* YOUR ASSIGNMENT *
Check each line of the material for the string "Output", and copy the lines that have it.

* SUPPLIED INFORMATION *
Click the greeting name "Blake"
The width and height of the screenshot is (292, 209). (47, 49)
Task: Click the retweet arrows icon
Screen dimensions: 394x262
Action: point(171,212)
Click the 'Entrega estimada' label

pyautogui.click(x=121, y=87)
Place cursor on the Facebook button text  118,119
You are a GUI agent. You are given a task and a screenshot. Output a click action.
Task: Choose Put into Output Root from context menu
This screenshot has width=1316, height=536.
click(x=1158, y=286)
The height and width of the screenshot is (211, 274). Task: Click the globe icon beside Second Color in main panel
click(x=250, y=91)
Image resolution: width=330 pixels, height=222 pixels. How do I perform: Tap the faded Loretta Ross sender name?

* WRITTEN REPLY *
You are a GUI agent. You are given a task and a screenshot. Output a click action.
Task: Choose Put into Output Root from context menu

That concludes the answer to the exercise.